Les quitaron las pertenencias, celulares, relojes y dinero, pero al menos seguían sanos y salvos, pensaba ella.
Una vez cruzaron, en una balsa, el río, tenían que abrirse paso en medio de la selva, pues no había ningún camino abierto. Su esposo, al mando del grupo que conformaba Cármen con su hija y otras dos mujeres con sus hijos, logró dirigir a todos hasta la carretera. Unos metros más adelante, se podía visualizar las oficinas de migración.
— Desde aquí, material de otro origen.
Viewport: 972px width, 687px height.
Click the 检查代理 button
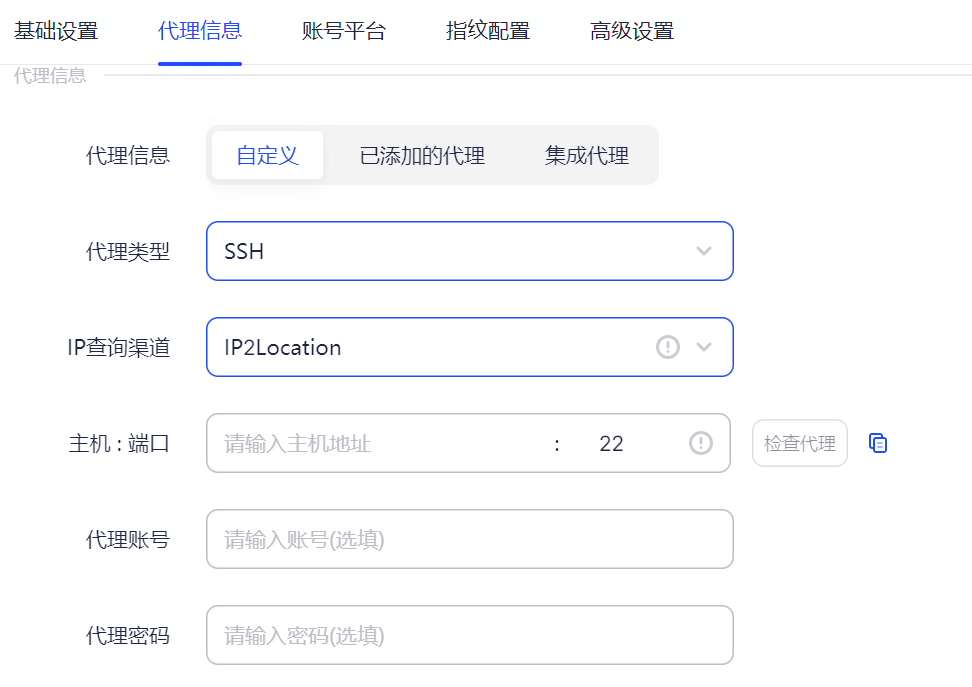pyautogui.click(x=799, y=442)
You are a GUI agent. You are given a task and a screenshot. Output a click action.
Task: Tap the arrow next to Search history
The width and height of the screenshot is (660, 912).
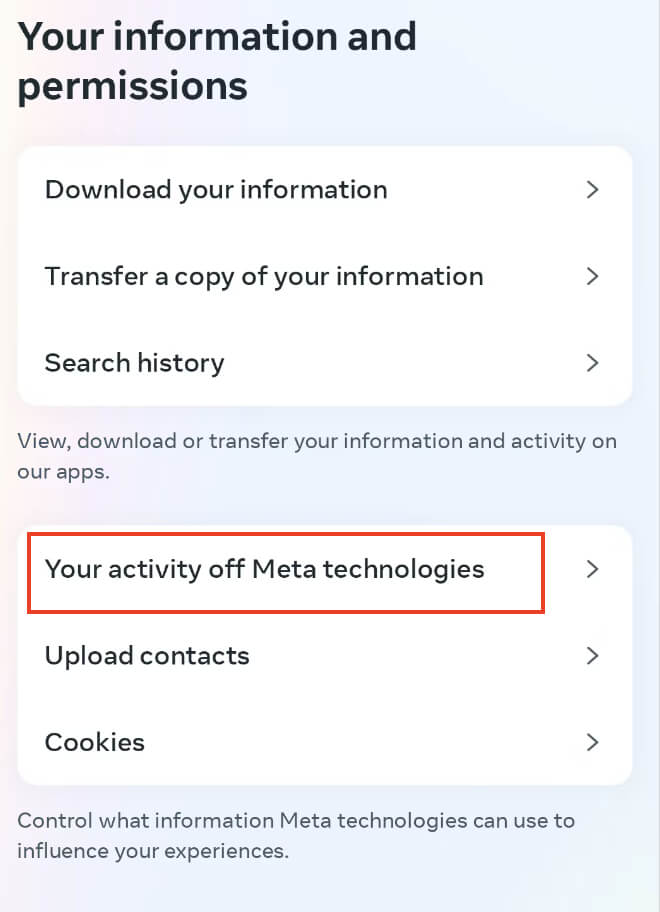coord(592,363)
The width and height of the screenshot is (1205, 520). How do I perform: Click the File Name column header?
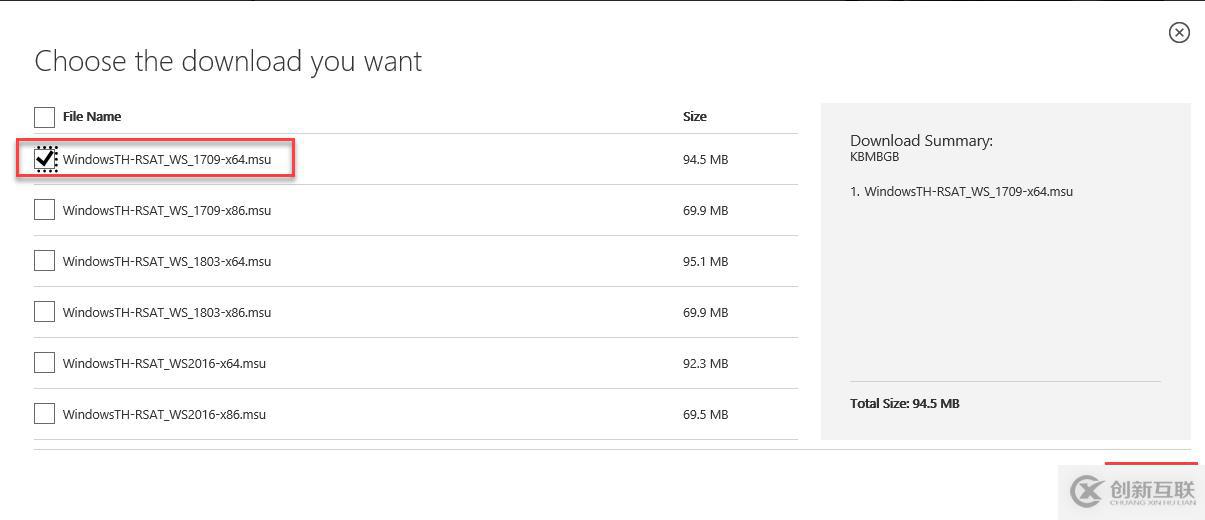[x=92, y=116]
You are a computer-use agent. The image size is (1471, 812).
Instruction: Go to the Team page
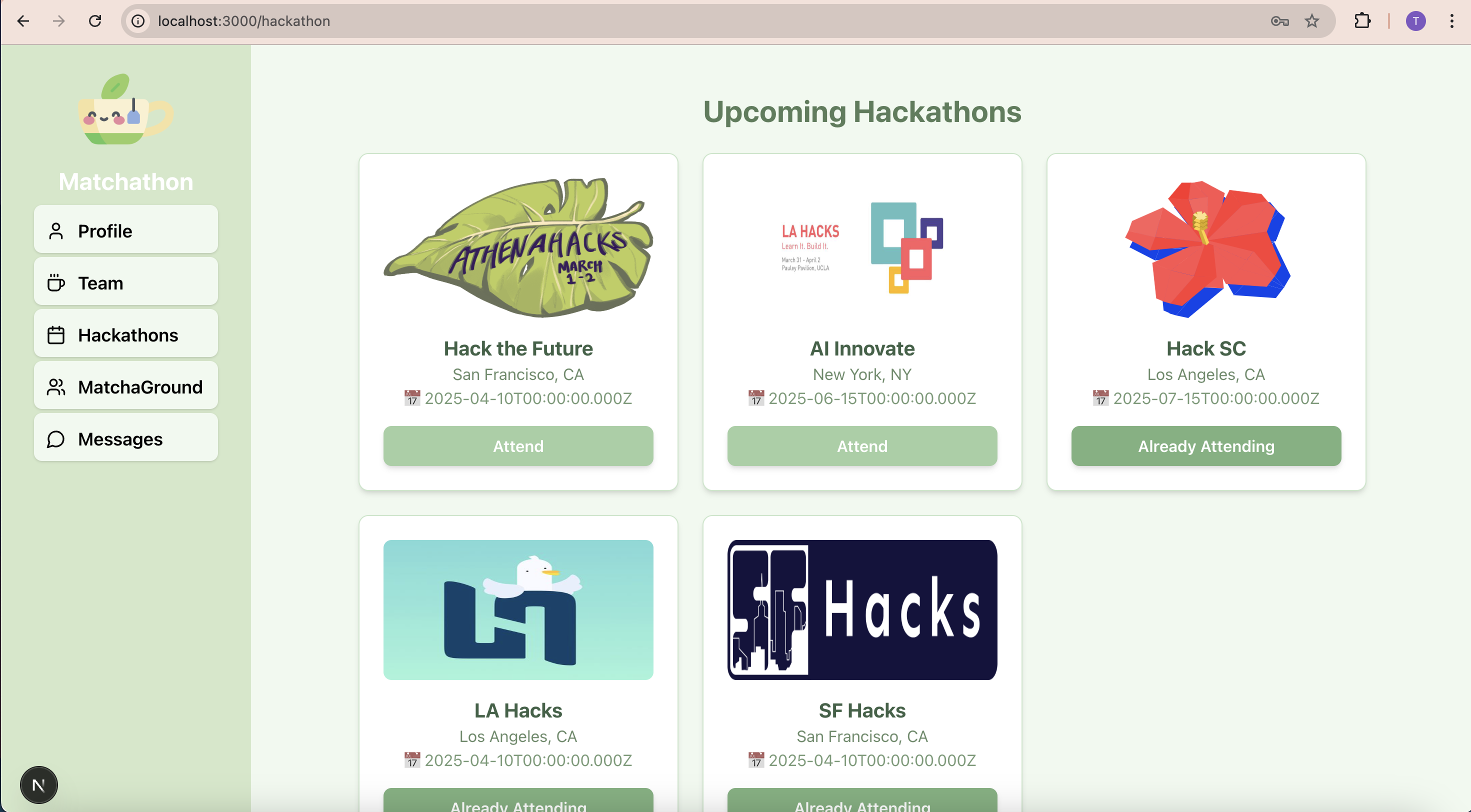(x=126, y=282)
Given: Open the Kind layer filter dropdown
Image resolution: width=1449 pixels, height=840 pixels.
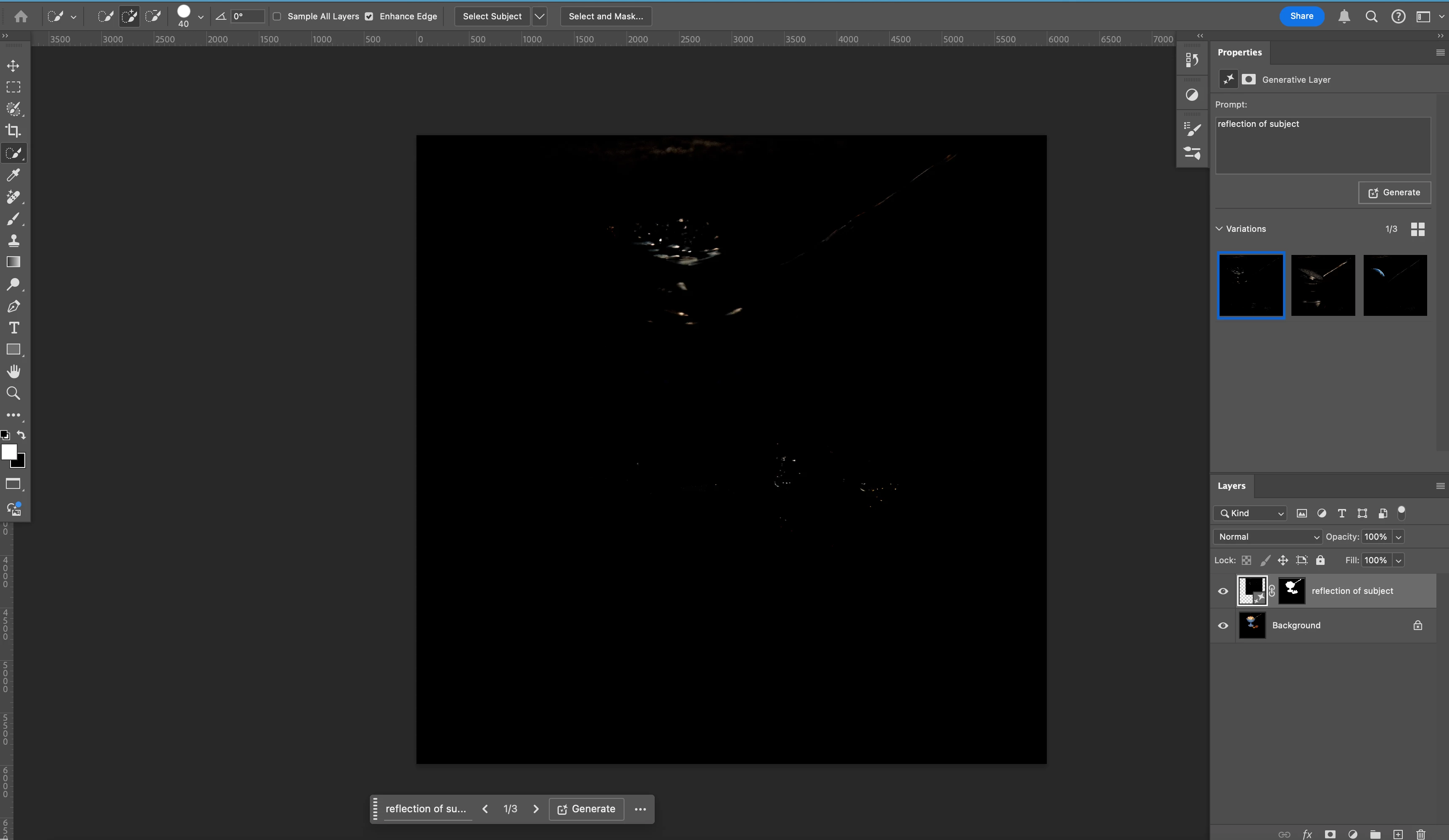Looking at the screenshot, I should [x=1251, y=513].
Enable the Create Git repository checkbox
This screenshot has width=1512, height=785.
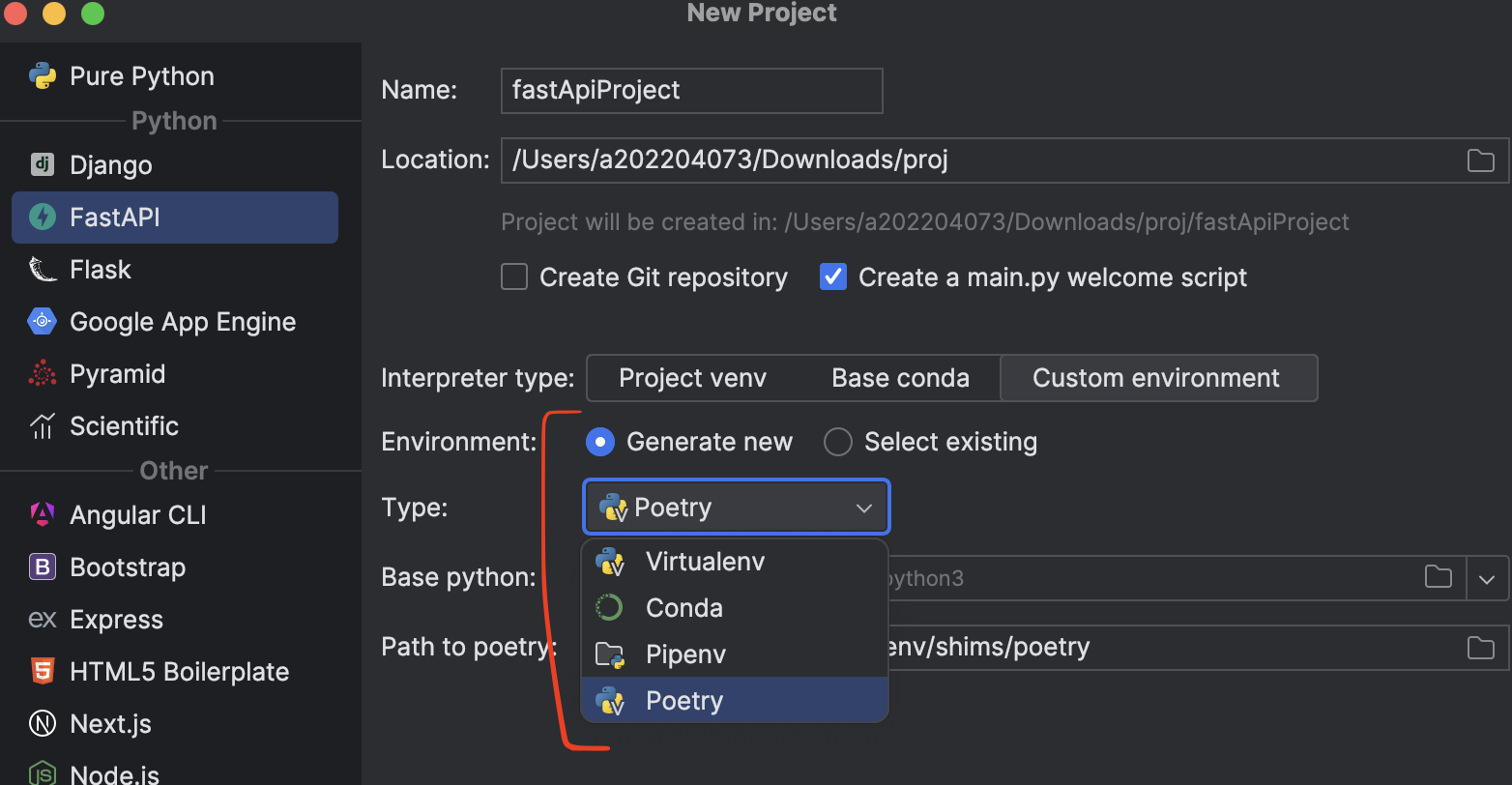[x=514, y=277]
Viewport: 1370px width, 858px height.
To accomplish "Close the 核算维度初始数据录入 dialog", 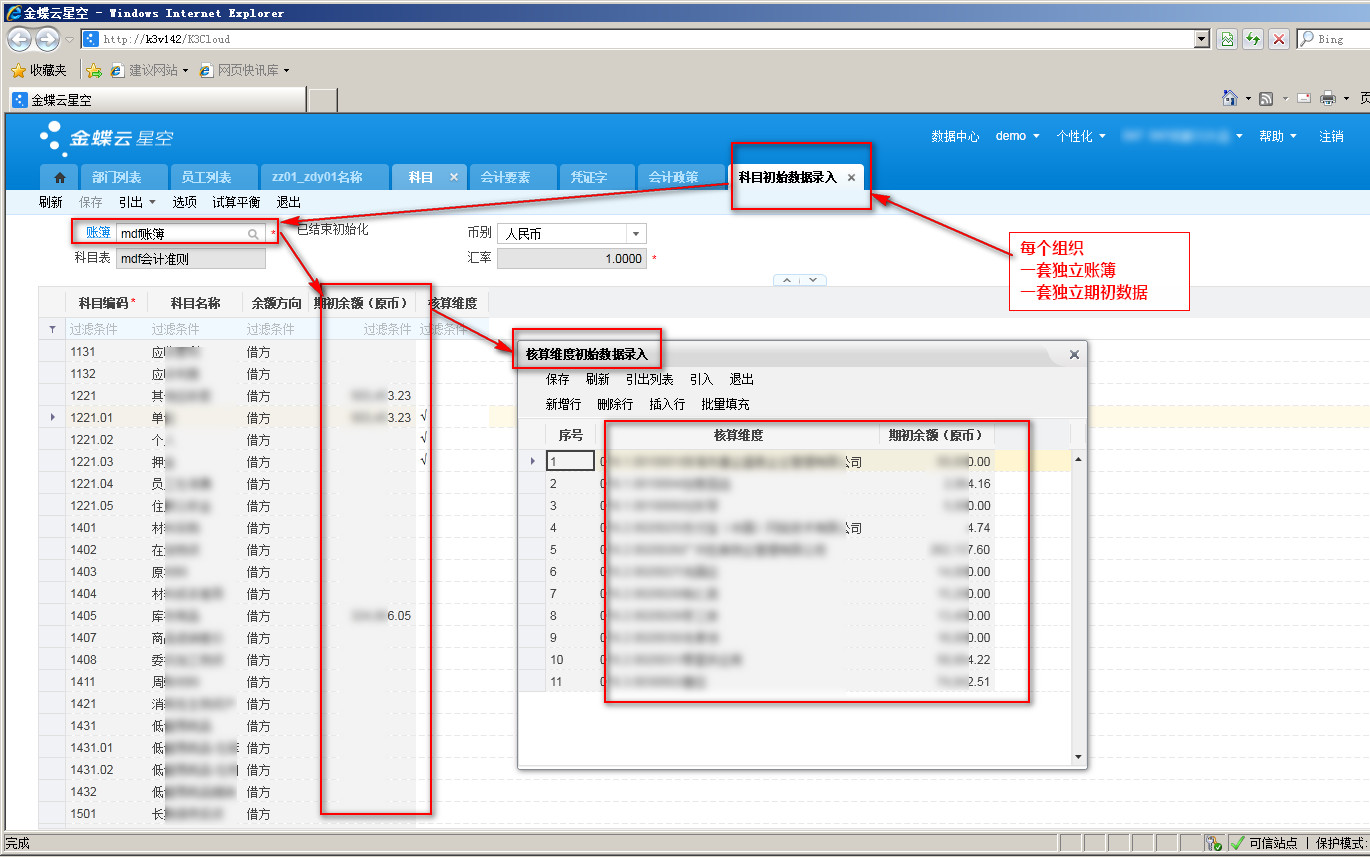I will point(1074,354).
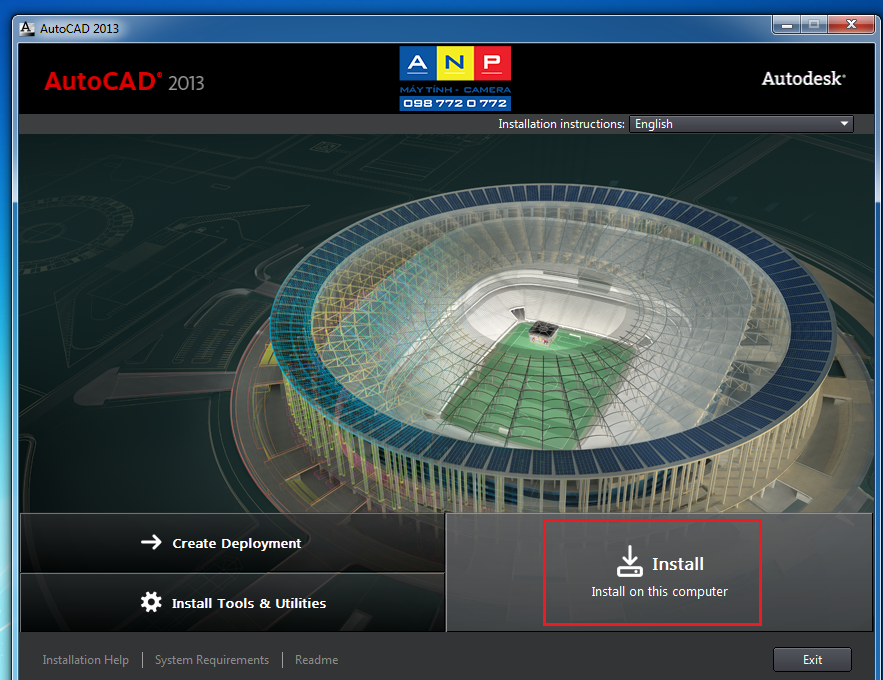Open System Requirements link
This screenshot has width=883, height=680.
pyautogui.click(x=212, y=660)
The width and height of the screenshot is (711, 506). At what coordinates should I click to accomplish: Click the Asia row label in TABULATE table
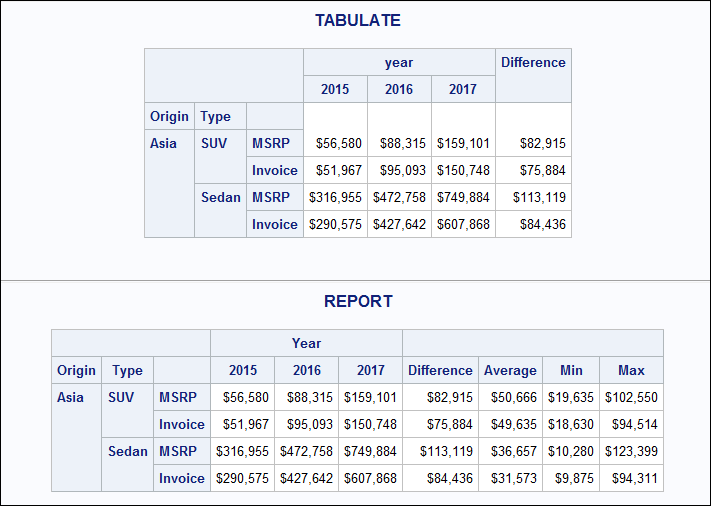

Ellos sí solicitaron asilo político, al estar huyendo de la violencia y la persecusión por la inseguridad en Honduras. Durante la noche fría, abrazada a su bebé, mientras su esposo estaba en el pasillo de los hombres, Cármen no sabía si sentir alegría o tristeza.
La melancolía de tener que llevar a su hija a dormir en el piso la carcomía, pero sabía que en Honduras ya no había forma de vivir. El negocio que tenía su esposo en su país natal había quebrado por culpa de los grupos criminales, que se encargaban de ahuyentar a la clientela cuando un propietario no tenía dinero para pagarles las cuotas que se inventaban para cobrar.
Un día después, tramitaron el permiso para poder estar en Estados Unidos sin ser deportados. Hoy en día, tres meses después, Cármen trabaja para una familia en Miami, igual que Ofelia, y con la ayuda de un abogado que contrató, está esperando el Asilo Político.
Mientras llora, termina por decir: “Se siente bien poder platicarlo. En tres meses no lo había hablado con nadie, me quité un peso de encima”.